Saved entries
● ● ● ●
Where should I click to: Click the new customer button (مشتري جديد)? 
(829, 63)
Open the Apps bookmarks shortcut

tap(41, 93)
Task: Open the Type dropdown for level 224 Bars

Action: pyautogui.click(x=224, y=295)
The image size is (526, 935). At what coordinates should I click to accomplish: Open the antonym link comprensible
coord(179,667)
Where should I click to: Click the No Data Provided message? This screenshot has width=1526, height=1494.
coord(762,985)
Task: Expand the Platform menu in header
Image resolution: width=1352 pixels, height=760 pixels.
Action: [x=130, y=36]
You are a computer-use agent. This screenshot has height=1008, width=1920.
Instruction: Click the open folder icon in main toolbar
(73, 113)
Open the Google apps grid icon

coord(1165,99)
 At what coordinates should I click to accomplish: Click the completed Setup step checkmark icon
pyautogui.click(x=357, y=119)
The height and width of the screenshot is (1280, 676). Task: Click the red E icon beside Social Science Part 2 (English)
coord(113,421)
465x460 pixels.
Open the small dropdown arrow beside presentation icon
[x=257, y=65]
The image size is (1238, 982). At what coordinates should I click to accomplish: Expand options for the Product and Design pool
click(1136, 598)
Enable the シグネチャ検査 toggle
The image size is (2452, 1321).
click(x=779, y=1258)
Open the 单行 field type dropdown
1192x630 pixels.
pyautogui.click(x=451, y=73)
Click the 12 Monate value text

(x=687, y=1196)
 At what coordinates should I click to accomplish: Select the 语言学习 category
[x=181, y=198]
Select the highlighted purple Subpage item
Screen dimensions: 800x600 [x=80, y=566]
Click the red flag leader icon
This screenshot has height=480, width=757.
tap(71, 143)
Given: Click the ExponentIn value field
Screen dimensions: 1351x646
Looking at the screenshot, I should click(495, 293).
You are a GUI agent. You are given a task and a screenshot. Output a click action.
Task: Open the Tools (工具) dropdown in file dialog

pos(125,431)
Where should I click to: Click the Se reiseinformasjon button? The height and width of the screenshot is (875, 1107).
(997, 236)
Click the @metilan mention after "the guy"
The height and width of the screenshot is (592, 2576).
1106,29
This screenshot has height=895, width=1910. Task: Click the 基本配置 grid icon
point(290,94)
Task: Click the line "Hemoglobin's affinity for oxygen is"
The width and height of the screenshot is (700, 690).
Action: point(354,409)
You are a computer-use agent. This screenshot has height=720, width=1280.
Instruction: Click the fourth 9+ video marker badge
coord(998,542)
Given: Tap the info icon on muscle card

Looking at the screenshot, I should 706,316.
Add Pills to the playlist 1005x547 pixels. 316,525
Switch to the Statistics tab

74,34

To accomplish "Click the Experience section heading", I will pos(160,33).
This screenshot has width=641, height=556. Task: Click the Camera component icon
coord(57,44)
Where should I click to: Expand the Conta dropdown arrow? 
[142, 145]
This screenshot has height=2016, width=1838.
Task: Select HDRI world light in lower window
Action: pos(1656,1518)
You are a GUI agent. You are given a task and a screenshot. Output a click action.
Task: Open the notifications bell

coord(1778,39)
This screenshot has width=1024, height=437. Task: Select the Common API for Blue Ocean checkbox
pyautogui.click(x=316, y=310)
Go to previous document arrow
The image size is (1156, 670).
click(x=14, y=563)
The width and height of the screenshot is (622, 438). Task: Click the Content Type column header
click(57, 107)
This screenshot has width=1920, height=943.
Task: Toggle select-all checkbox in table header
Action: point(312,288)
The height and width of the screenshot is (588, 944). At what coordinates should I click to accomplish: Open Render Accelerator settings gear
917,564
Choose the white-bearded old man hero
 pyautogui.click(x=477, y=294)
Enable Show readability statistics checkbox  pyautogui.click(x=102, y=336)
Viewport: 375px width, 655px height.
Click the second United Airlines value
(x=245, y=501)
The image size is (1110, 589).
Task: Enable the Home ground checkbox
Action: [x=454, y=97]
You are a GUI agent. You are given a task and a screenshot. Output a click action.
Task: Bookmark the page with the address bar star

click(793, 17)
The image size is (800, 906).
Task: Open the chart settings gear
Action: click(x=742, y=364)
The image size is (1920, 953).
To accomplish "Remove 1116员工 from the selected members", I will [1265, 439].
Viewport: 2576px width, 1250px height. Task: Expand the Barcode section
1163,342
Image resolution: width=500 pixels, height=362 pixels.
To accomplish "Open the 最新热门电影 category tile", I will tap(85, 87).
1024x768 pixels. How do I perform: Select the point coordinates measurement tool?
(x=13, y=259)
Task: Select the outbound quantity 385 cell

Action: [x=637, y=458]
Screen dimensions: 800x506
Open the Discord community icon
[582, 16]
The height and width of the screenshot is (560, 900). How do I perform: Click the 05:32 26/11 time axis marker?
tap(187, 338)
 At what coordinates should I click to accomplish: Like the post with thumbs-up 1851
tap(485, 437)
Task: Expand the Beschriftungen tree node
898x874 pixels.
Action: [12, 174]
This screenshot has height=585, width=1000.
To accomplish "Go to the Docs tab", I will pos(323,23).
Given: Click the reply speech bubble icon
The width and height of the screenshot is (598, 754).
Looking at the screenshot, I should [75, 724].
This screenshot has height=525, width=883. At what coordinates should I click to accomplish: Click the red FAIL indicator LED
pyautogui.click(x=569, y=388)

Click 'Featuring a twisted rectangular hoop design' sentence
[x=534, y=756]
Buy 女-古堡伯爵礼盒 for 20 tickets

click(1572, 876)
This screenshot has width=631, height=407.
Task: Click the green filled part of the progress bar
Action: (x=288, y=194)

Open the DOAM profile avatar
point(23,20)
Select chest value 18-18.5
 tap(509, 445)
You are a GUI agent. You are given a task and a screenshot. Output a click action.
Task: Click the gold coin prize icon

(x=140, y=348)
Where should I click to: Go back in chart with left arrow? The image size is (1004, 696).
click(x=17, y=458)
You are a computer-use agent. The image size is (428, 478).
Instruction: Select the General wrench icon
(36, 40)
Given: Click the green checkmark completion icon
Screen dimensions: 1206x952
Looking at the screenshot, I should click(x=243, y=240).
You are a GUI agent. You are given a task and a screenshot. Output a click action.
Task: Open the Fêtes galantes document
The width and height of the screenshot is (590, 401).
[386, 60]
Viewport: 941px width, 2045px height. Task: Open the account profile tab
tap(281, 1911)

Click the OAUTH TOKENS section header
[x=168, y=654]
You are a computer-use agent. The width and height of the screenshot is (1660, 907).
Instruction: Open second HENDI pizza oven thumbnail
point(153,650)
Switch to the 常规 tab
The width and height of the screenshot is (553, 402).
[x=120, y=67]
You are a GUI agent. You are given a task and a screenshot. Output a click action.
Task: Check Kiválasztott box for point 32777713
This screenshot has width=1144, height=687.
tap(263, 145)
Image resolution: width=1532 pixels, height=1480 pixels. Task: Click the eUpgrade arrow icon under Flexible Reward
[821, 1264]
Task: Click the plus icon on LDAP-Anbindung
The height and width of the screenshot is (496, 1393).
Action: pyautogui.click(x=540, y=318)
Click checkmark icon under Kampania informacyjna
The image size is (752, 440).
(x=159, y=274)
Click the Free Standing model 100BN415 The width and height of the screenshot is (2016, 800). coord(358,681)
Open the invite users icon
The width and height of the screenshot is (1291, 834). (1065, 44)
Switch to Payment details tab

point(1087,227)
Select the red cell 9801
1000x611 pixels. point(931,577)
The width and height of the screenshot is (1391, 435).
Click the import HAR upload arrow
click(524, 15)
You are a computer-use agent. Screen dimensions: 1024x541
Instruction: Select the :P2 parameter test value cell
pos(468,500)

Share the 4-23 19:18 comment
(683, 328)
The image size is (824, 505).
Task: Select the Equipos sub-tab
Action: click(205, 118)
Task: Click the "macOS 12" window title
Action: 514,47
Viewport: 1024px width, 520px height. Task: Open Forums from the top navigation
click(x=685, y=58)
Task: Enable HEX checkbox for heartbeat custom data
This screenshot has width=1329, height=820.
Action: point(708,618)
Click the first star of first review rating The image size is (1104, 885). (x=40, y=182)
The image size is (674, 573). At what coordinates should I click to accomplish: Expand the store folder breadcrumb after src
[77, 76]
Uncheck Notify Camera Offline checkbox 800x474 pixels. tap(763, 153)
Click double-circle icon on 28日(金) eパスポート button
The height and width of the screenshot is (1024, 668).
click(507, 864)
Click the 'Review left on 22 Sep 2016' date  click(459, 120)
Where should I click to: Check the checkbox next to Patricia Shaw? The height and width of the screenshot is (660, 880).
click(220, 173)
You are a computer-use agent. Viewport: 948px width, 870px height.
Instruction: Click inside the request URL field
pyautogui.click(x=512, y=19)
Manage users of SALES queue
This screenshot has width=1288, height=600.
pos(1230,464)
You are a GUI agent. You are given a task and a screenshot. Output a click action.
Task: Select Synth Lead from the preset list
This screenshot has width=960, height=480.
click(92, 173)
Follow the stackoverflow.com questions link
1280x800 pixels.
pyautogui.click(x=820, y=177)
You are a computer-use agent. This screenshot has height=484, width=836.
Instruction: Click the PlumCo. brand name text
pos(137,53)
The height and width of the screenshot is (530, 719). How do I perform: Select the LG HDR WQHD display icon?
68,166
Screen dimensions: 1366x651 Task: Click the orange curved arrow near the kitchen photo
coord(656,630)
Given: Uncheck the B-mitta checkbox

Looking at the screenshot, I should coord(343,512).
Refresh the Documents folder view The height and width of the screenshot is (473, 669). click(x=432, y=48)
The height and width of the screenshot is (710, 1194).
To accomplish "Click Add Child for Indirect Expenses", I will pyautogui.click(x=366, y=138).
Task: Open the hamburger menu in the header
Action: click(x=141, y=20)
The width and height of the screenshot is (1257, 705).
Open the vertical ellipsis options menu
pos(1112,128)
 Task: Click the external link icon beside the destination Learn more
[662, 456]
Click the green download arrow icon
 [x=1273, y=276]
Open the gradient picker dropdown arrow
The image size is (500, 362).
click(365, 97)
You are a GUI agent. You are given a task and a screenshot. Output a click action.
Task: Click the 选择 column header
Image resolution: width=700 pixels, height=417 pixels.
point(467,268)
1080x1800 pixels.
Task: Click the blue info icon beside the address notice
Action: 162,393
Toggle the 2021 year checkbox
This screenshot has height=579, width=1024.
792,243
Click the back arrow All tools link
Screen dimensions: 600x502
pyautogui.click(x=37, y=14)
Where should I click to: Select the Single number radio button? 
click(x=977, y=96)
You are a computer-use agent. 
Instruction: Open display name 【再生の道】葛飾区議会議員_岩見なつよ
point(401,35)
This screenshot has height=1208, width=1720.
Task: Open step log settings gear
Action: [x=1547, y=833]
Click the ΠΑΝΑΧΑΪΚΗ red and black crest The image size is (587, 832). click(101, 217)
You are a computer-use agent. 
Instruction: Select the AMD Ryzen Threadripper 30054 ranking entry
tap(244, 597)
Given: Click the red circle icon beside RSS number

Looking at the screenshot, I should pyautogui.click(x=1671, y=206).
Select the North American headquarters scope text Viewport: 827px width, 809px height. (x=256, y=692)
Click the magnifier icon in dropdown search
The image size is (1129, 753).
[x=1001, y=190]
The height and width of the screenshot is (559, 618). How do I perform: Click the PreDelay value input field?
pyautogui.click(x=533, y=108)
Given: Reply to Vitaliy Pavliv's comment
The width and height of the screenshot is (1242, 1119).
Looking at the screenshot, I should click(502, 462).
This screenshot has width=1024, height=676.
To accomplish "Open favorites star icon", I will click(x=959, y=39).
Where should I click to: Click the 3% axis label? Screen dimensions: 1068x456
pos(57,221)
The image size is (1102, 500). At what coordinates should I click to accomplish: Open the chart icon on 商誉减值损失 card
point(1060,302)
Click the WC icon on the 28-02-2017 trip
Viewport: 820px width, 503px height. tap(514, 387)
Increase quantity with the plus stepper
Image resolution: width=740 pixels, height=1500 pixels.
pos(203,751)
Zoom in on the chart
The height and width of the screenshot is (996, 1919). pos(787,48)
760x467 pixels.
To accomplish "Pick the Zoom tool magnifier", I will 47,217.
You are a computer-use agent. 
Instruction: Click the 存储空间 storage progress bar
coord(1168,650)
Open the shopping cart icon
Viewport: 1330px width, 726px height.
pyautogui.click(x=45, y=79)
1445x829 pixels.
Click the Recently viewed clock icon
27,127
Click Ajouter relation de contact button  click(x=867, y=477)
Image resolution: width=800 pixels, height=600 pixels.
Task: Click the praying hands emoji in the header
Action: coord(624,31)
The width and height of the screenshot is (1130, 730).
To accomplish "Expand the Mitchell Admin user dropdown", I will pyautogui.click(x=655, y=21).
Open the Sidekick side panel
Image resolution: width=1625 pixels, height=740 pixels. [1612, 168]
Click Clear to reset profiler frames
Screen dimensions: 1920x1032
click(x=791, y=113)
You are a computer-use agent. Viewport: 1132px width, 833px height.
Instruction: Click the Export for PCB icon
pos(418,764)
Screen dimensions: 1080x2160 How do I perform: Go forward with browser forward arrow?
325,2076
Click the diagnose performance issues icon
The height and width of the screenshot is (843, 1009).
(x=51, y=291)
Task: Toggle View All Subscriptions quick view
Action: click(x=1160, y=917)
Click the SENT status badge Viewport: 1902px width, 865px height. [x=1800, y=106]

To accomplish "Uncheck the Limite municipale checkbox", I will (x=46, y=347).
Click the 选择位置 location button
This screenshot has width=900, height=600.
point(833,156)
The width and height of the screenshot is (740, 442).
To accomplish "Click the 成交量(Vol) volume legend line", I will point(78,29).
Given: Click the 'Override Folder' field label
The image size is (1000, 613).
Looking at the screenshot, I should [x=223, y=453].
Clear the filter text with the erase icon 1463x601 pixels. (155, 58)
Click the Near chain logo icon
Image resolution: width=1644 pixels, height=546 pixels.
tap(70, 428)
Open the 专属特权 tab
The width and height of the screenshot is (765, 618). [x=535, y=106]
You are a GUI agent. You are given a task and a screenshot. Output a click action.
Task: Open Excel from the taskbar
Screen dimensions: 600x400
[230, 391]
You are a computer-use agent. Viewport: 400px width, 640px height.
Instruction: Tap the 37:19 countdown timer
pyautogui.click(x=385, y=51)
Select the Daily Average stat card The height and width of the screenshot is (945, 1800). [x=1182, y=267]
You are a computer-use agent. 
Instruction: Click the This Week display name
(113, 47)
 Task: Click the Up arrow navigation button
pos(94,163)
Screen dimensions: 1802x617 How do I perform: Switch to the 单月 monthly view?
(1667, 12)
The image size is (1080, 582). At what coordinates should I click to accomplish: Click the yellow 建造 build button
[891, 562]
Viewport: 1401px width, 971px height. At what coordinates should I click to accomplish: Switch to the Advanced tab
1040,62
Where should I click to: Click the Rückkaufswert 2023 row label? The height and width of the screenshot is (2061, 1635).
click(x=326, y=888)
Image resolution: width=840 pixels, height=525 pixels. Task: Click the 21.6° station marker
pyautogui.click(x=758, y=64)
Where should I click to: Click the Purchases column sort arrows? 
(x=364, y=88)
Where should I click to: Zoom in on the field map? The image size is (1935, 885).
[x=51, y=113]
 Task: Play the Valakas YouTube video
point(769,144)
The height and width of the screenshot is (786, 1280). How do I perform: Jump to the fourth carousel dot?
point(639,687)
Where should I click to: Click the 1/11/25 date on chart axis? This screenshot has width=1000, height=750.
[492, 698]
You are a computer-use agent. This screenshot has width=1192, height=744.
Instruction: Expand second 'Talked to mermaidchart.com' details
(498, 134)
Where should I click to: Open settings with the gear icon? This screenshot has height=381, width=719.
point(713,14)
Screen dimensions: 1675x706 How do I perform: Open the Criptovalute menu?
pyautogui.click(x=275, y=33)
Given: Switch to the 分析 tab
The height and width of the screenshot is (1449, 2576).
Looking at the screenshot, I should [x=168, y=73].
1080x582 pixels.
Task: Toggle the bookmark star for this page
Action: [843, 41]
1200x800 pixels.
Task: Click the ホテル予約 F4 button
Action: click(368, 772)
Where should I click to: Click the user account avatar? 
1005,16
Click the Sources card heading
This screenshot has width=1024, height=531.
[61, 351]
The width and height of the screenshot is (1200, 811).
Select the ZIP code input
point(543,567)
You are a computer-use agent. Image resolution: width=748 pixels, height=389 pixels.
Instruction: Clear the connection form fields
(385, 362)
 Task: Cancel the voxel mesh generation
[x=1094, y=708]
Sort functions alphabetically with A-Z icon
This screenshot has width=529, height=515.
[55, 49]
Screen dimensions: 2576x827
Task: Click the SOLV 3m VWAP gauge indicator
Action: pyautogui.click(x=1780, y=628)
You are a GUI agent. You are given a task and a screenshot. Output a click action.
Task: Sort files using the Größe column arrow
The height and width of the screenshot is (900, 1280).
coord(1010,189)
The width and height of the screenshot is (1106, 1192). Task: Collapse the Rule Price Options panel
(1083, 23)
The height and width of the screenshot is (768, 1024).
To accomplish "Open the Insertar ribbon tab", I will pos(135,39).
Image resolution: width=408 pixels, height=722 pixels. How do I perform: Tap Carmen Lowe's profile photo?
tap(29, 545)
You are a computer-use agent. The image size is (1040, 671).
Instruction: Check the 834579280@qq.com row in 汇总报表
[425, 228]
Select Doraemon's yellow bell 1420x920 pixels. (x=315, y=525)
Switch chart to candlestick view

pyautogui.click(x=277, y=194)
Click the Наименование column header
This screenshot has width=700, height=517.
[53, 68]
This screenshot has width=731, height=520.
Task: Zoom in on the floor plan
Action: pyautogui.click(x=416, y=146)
● ● ● ●
• [Task to complete]: Print the lines above, unchanged, from the start of the records to the line with "Enable the シグネチャ検査 toggle", including that final line.

• [Solution for this problem]:
Where should I click to: Click the new customer button (مشتري جديد)? 
(829, 63)
Open the Apps bookmarks shortcut

tap(41, 93)
Task: Open the Type dropdown for level 224 Bars

Action: pyautogui.click(x=224, y=295)
The image size is (526, 935). At what coordinates should I click to accomplish: Open the antonym link comprensible
coord(179,667)
Where should I click to: Click the No Data Provided message? This screenshot has width=1526, height=1494.
coord(762,985)
Task: Expand the Platform menu in header
Image resolution: width=1352 pixels, height=760 pixels.
Action: [x=130, y=36]
You are a computer-use agent. This screenshot has height=1008, width=1920.
Instruction: Click the open folder icon in main toolbar
(73, 113)
Open the Google apps grid icon

coord(1165,99)
 At what coordinates should I click to accomplish: Click the completed Setup step checkmark icon
pyautogui.click(x=357, y=119)
The height and width of the screenshot is (1280, 676). Task: Click the red E icon beside Social Science Part 2 (English)
coord(113,421)
465x460 pixels.
Open the small dropdown arrow beside presentation icon
[x=257, y=65]
The image size is (1238, 982). At what coordinates should I click to accomplish: Expand options for the Product and Design pool
click(1136, 598)
Enable the シグネチャ検査 toggle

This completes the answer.